Antoine Brignole de Barbaro, un escroc, démarche des vieilles dames dans le but de leur vendre des sépultures. Il se rend chez Dulcinée Del Tabasco, une concierge, avec en main le fameux contrat : « Ciel bleu et éternité ».
Mais celle-ci se montre difficile à manoeuvrer. Se pourrait-il que Dulcinée ait des intentions cachées, elle aussi ?
Cabé signifie, dans la langue de Dulcinée Del Tabasco, mort.
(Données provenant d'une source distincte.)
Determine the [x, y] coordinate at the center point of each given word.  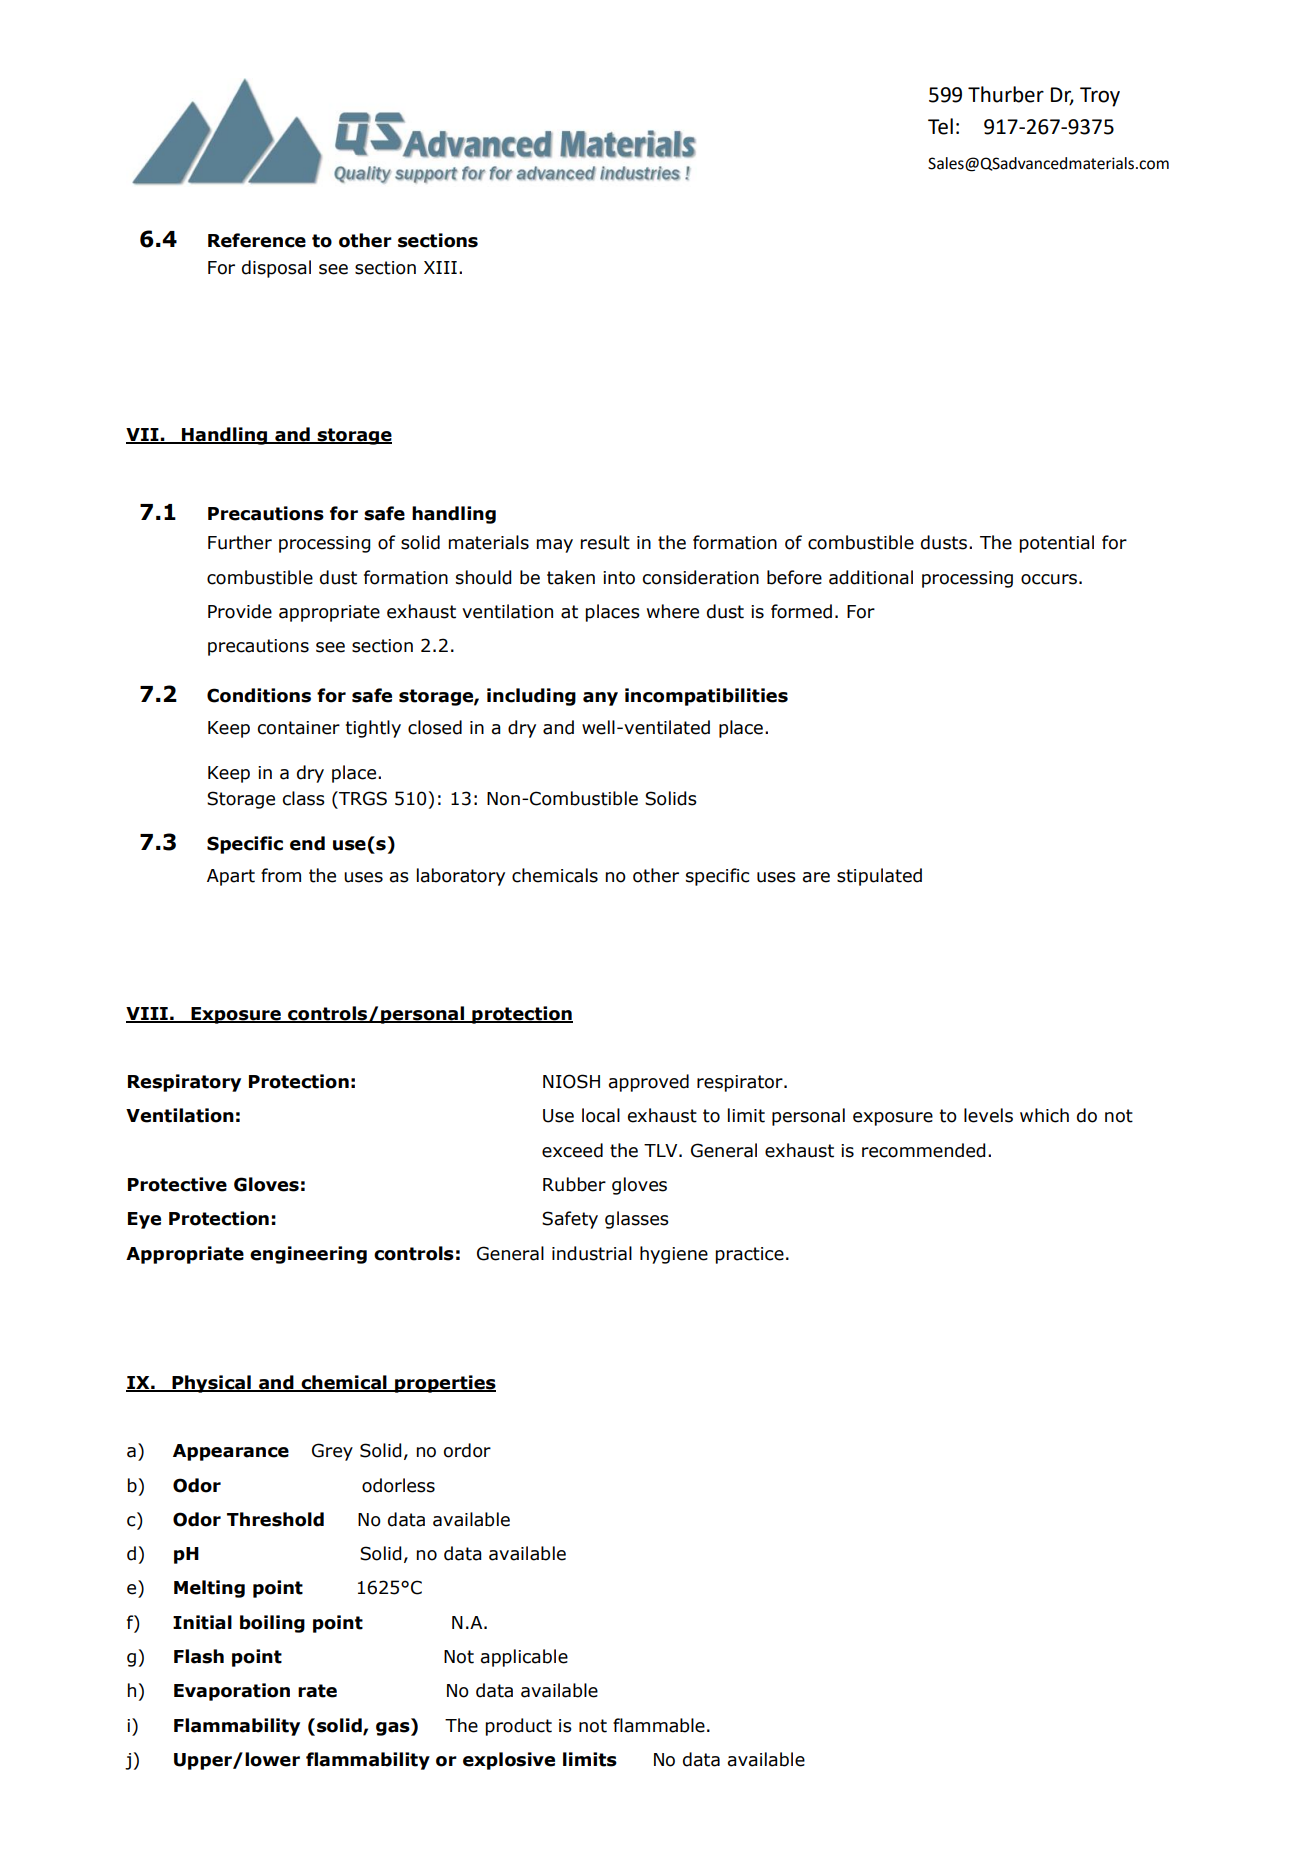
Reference [257, 240]
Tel [940, 126]
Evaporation [232, 1692]
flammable [659, 1725]
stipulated [879, 877]
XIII [440, 267]
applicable [524, 1658]
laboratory [461, 877]
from [281, 875]
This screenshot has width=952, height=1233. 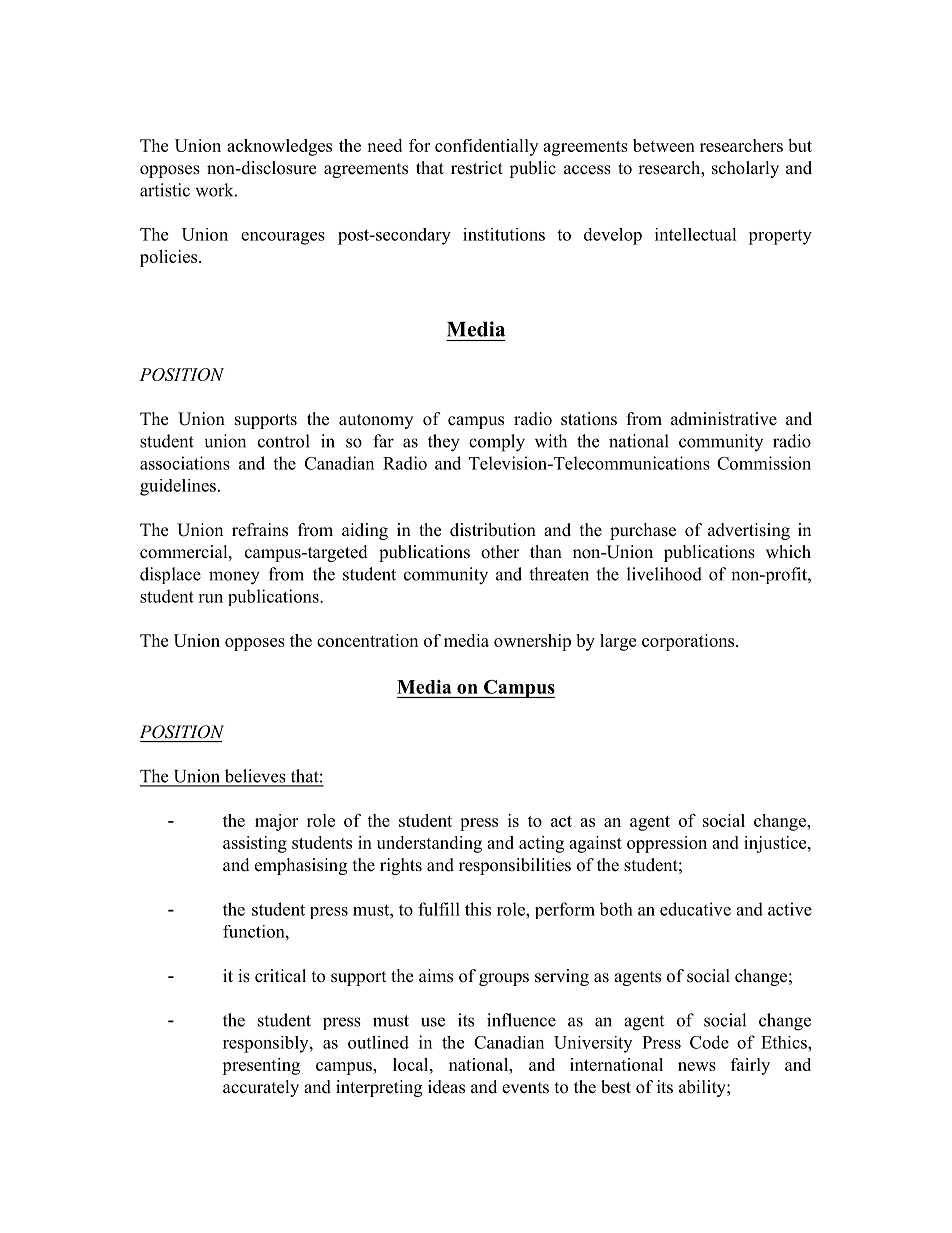 I want to click on assisting, so click(x=255, y=844).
Nous pouvons donc traduire « même pas cabé » par « même pas mort » ! De rebondissements en rebondissements, d’horreurs en horreurs, qui se rendra maître de la situation ? Comment feront-ils pour se sortir des griffes, des pièges tendus par l’un et l’autre ? Qui finalement gagnera cette partie engagée dans une ronde comique et cruelle ? Mais qu’est-ce que le théâtre sans cruauté ? Une mièvrerie sans nul doute !
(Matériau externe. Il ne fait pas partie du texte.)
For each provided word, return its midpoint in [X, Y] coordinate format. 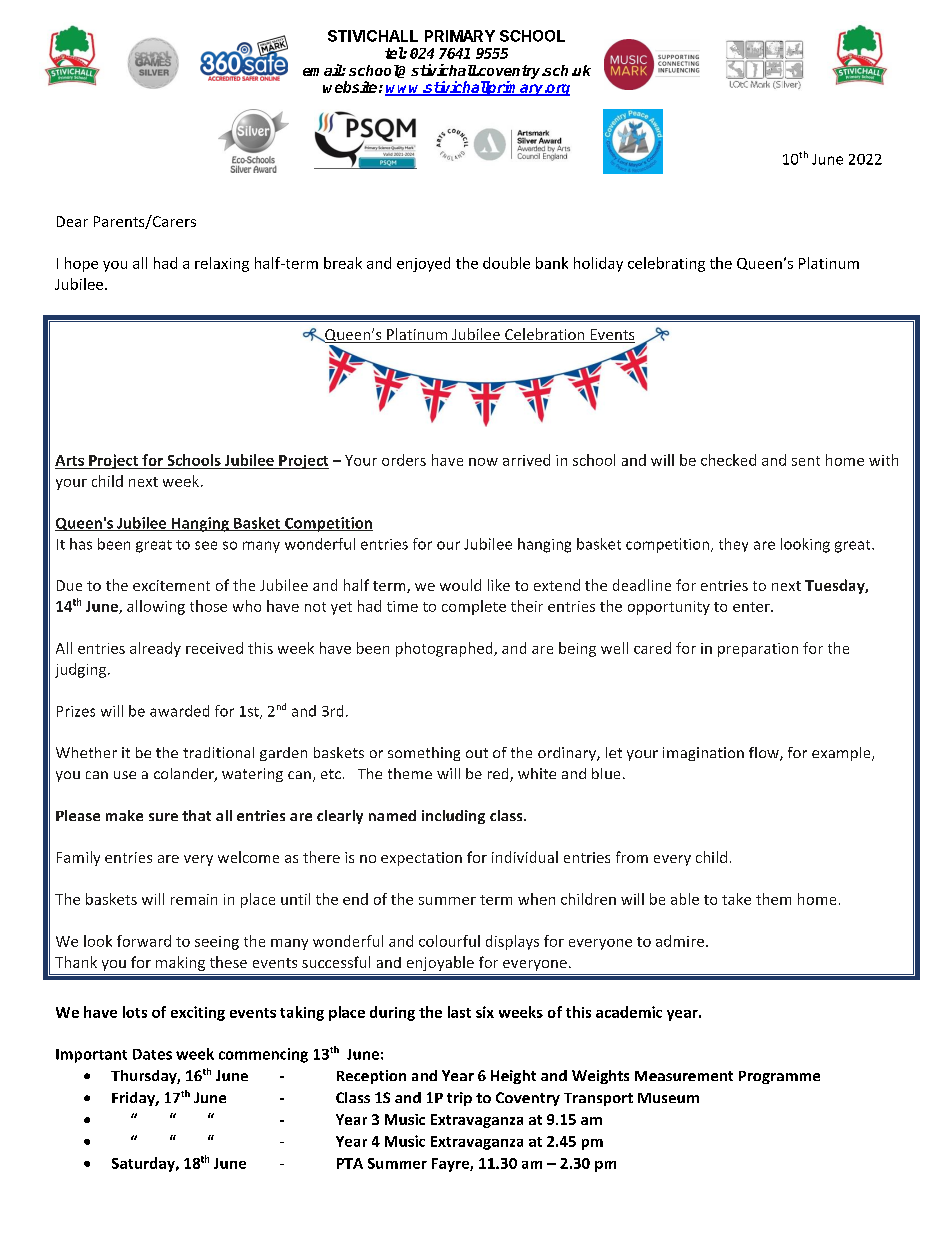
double [506, 263]
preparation [758, 650]
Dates [152, 1054]
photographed [445, 649]
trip [459, 1099]
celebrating [666, 264]
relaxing [222, 264]
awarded [179, 711]
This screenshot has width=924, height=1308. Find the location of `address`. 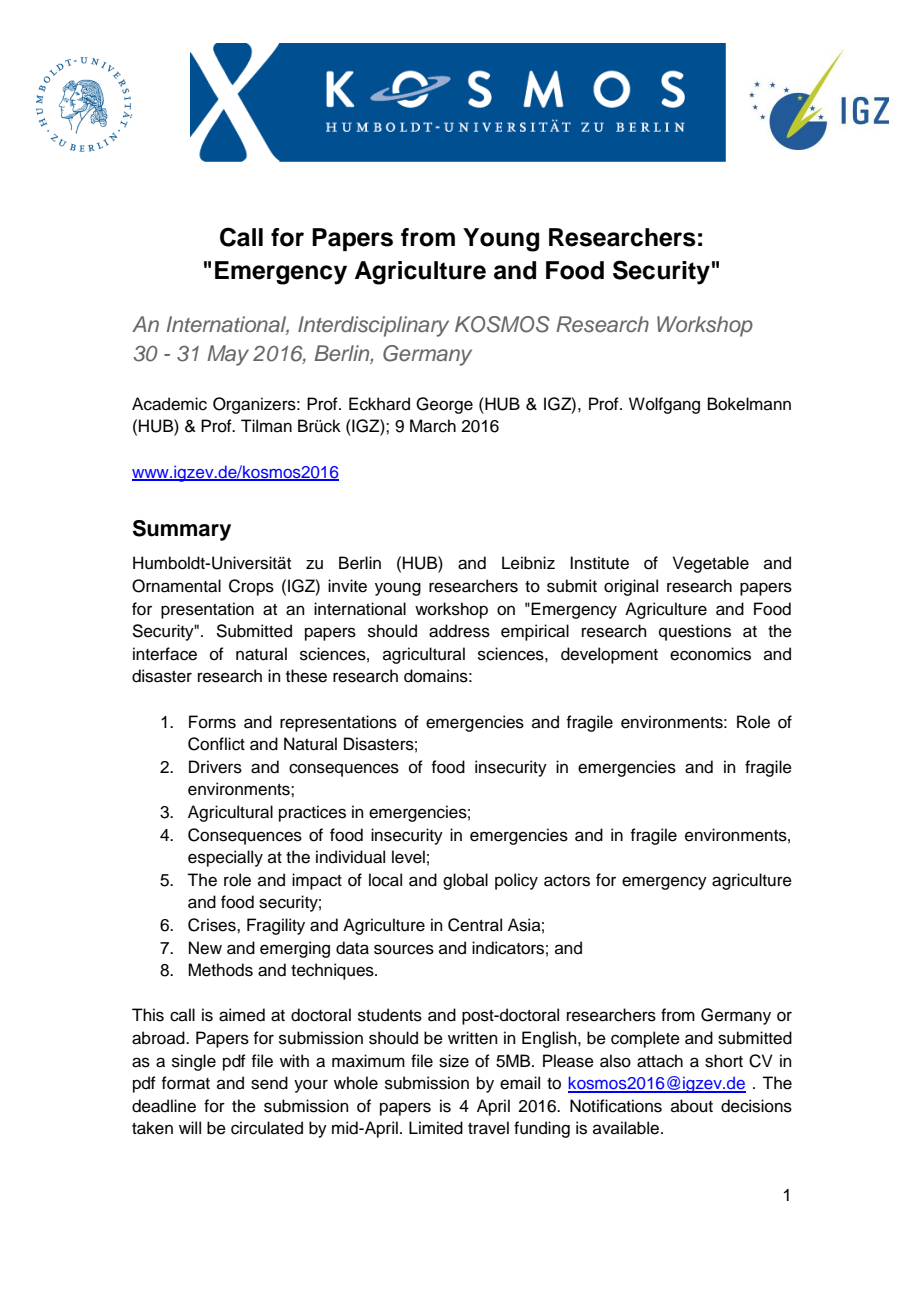

address is located at coordinates (459, 631).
De toute manière, il est certain que nous ne souhaiterions pas croiser sur notre route ces deux affreux pleins d’imagination ! Pour conclure, il faut citer Paul Léautaud dans son journal littéraire : « Je n’ai rien vu de grand dans la vie que la cruauté et la bêtise. »
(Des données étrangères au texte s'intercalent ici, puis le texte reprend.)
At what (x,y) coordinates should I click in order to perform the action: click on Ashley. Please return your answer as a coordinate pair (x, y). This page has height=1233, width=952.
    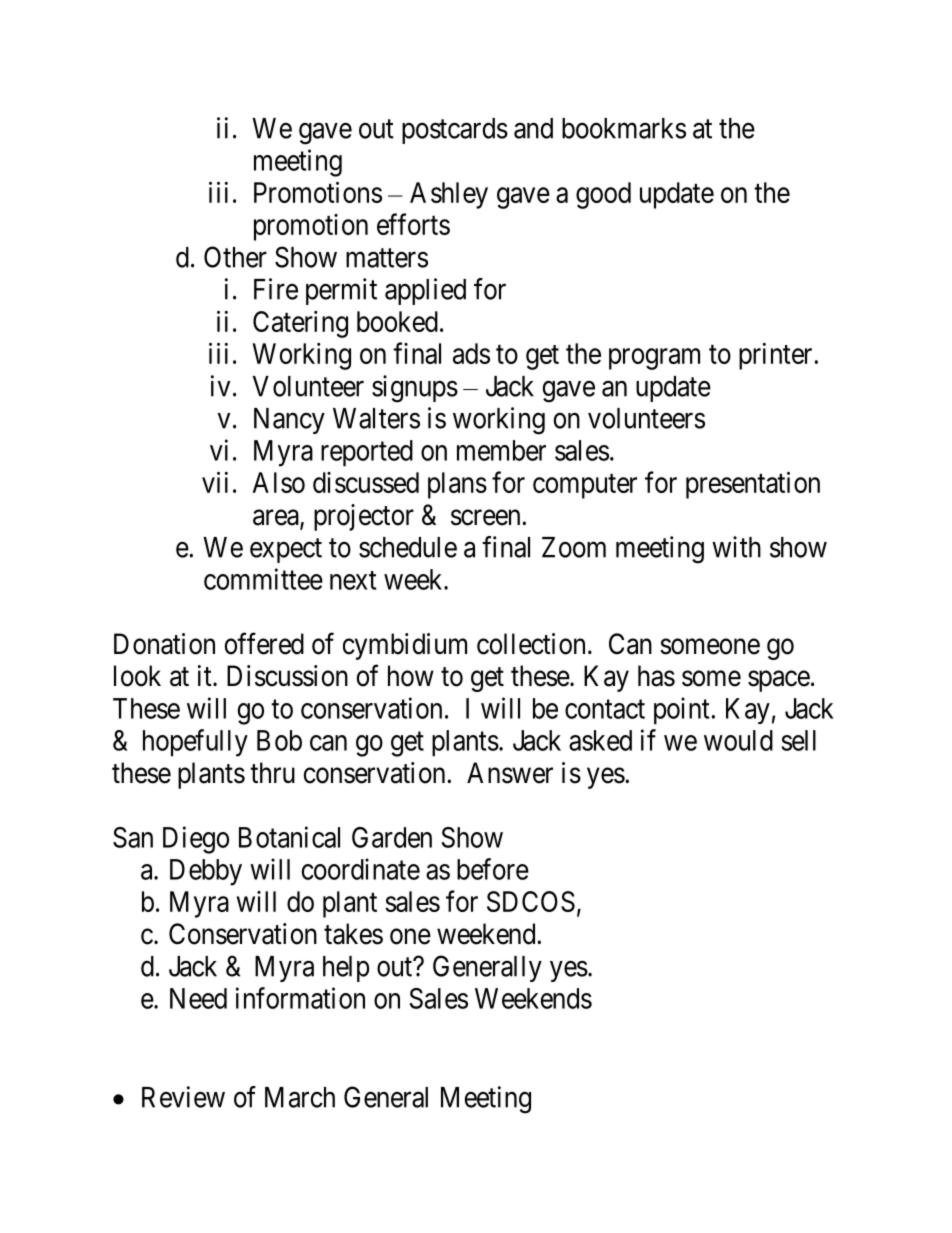
    Looking at the image, I should click on (449, 195).
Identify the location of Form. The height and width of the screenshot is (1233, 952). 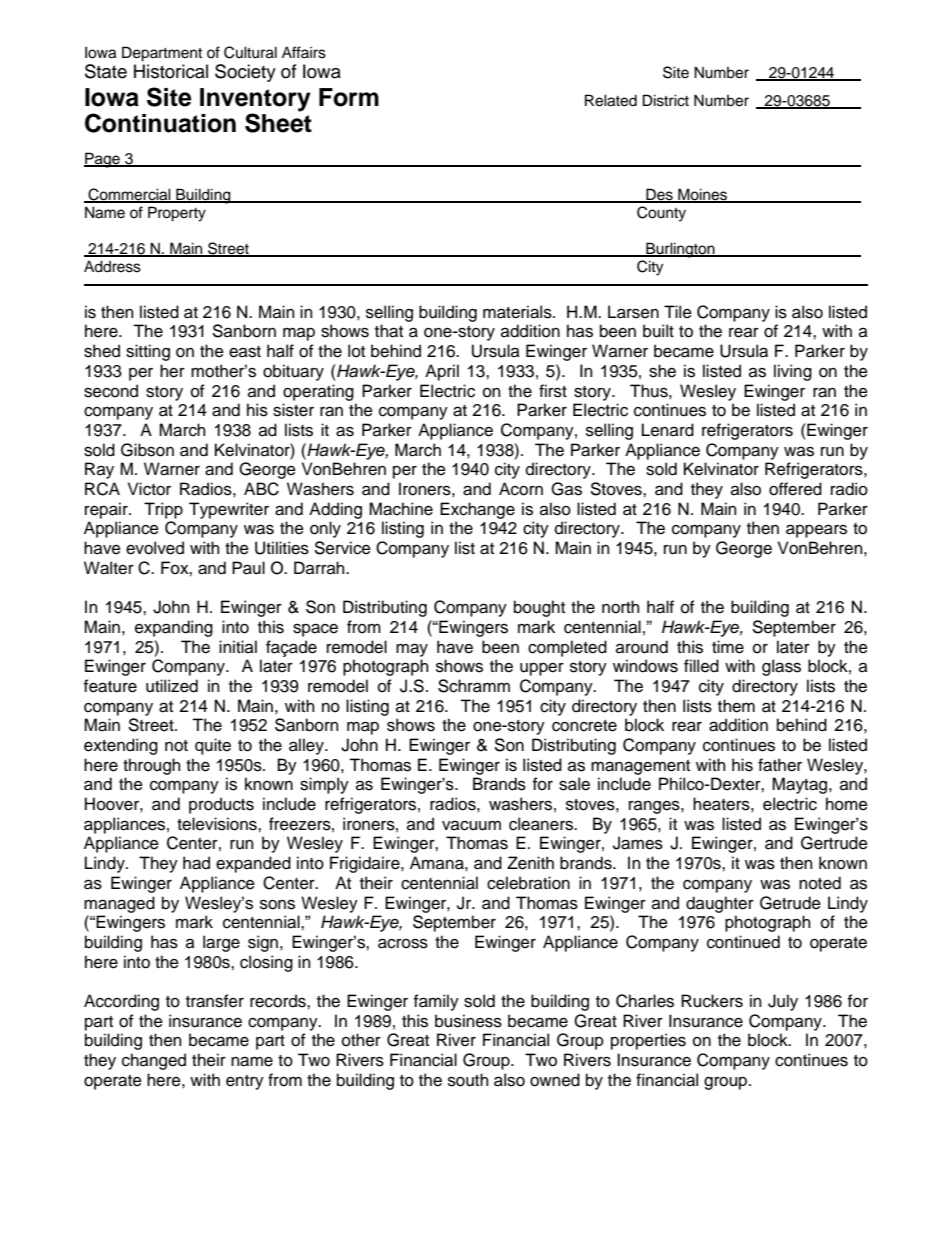
(349, 97).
Il serait raisonnable qu’être un penseur eût tout de même ambition continue à vouloir nous montrer « l’homme » tel qu’il est sans jamais le juger et ainsi tenter de nous le faire deviner un peu plus, un peu mieux.
J’aime cet Eric Herbette, celui-ci qui, des Géométries de l’âme en évoquant Les Pensées de Pascal à Même pas Cabé mettant en scène la quintessence de l’ignoble, parvient à saisir le quotidien dans toutes ses couleurs. Cette fois-ci, il s’agit de destins médiocres, d’ambitions mesquines.
Ici, animés par une verve gouleyante où se côtoient mots nouveaux, synecdoques et aphorismes, nos deux protagonistes nous ouvrent les portes de l’humanité profonde. La vraie, celle des petites histoires qui forment notre histoire, celle qui situe ses profondeurs entre une table et une armoire, celle où la vie est une tentative sordide et drôle, celle où « l’homme » coupable et victime se perd dans un univers devenu inconscient et où pour se sentir simple vivant il invente d’improbables combinaisons.
Mettre en scène cette formidable broderie, c’est donner toutes les marges et les espaces précis et nécessaires pour que cette lumière parfois sombre nous parvienne et nous touche. C’est parvenir à poser cette réalité dans un mouvement constant où l’action se dissout dans un langage parfois proche de l’argot de pucier et dans lequel l’imaginaire parvient à conserver le charme du réel.